DIRECTIONS FOR THIS TASK →
Reproduce the records below exactly, but only between the lines holding "Task: Toggle the" and "The width and height of the screenshot is (508, 421).", inclusive.

Segment Start: DATA

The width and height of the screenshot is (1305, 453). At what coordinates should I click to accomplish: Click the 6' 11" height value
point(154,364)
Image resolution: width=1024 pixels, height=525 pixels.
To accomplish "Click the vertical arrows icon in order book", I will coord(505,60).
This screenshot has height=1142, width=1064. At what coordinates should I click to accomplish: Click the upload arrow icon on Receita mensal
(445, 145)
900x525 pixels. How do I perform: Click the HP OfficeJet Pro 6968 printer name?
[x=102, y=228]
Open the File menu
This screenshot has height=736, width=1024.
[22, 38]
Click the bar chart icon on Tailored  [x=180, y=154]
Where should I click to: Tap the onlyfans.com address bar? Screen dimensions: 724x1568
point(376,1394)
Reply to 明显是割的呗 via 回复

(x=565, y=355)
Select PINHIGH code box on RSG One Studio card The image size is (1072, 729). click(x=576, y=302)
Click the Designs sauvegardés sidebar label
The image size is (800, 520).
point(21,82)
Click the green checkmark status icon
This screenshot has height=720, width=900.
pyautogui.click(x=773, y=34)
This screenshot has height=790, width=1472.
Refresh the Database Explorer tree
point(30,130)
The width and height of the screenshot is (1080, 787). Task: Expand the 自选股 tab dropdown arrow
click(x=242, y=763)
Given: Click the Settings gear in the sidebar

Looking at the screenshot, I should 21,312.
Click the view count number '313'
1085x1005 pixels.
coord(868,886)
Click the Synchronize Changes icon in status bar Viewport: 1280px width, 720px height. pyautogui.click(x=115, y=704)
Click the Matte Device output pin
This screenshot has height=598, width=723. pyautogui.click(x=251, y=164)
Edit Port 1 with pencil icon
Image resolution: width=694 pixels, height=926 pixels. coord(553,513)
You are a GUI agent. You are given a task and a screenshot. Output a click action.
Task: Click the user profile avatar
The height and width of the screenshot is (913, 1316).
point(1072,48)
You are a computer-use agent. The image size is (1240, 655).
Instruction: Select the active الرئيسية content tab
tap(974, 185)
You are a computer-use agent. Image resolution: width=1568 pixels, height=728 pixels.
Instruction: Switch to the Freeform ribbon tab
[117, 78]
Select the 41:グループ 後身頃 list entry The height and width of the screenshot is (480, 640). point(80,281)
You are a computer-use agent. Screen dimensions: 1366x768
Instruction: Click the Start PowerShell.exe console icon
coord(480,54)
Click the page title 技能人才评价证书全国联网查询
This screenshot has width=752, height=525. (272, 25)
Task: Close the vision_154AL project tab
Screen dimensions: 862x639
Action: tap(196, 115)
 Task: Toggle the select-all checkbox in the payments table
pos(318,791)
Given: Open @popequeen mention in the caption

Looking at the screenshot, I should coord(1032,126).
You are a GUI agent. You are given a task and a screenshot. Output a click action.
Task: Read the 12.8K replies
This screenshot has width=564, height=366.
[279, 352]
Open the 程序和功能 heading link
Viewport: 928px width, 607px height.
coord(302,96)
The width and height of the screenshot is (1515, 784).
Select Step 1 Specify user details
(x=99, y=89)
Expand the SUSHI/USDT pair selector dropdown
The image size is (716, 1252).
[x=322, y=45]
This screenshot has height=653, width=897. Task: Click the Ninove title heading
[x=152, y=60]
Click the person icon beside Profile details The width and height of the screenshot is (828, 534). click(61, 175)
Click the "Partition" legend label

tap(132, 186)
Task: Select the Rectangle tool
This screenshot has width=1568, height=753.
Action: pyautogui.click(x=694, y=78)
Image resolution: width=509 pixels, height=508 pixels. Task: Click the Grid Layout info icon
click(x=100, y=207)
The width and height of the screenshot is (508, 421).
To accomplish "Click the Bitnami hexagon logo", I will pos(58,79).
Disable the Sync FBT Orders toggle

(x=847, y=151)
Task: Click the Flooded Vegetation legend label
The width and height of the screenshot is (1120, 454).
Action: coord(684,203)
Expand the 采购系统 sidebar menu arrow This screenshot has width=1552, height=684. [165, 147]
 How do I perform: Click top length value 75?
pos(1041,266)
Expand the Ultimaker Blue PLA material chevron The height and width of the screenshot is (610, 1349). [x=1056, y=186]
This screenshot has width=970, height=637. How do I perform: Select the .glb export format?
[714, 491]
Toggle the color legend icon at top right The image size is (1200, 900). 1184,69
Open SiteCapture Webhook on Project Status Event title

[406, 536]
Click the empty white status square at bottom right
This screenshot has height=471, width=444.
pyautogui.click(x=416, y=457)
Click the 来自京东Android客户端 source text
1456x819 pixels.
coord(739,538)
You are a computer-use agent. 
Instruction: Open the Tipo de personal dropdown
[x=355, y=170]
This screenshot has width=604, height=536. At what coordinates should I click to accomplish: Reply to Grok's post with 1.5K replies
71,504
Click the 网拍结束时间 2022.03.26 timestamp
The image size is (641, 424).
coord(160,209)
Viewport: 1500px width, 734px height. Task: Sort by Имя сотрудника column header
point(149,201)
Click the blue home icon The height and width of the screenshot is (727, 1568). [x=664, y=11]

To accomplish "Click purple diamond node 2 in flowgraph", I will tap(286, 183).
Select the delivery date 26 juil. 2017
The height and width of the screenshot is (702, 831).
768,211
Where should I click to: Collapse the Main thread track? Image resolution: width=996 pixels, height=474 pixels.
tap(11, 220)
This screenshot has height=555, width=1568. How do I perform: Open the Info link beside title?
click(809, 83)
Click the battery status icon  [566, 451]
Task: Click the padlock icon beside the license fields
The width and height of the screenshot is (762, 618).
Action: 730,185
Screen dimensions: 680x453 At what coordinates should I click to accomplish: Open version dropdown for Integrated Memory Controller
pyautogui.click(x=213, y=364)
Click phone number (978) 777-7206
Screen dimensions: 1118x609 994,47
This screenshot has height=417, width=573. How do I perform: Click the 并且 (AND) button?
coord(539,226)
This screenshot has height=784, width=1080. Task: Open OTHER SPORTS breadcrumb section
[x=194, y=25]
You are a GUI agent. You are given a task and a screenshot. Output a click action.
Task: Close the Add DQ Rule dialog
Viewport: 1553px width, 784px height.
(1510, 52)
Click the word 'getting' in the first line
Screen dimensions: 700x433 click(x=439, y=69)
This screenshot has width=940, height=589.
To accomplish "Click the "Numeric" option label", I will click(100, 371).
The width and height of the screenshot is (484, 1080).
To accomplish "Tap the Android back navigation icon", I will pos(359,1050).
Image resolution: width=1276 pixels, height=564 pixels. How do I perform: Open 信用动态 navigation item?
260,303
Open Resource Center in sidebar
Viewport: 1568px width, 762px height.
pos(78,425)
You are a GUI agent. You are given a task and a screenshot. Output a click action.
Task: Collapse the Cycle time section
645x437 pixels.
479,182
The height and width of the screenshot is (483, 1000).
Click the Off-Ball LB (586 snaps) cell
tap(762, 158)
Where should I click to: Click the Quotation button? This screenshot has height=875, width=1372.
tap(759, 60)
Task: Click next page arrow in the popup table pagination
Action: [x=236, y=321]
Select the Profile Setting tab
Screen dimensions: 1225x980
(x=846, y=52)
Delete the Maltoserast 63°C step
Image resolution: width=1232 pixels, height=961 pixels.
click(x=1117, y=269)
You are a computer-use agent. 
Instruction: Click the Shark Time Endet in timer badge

Segment End: DATA

ANSWER SECTION →
 Task: Toggle the select-all checkbox in the payments table
pos(318,791)
Given: Open @popequeen mention in the caption

Looking at the screenshot, I should coord(1032,126).
You are a GUI agent. You are given a task and a screenshot. Output a click action.
Task: Read the 12.8K replies
This screenshot has width=564, height=366.
[279, 352]
Open the 程序和功能 heading link
Viewport: 928px width, 607px height.
coord(302,96)
The width and height of the screenshot is (1515, 784).
Select Step 1 Specify user details
(x=99, y=89)
Expand the SUSHI/USDT pair selector dropdown
The image size is (716, 1252).
[x=322, y=45]
This screenshot has height=653, width=897. Task: Click the Ninove title heading
[x=152, y=60]
Click the person icon beside Profile details The width and height of the screenshot is (828, 534). click(61, 175)
Click the "Partition" legend label

tap(132, 186)
Task: Select the Rectangle tool
This screenshot has width=1568, height=753.
Action: pyautogui.click(x=694, y=78)
Image resolution: width=509 pixels, height=508 pixels. Task: Click the Grid Layout info icon
click(x=100, y=207)
The width and height of the screenshot is (508, 421).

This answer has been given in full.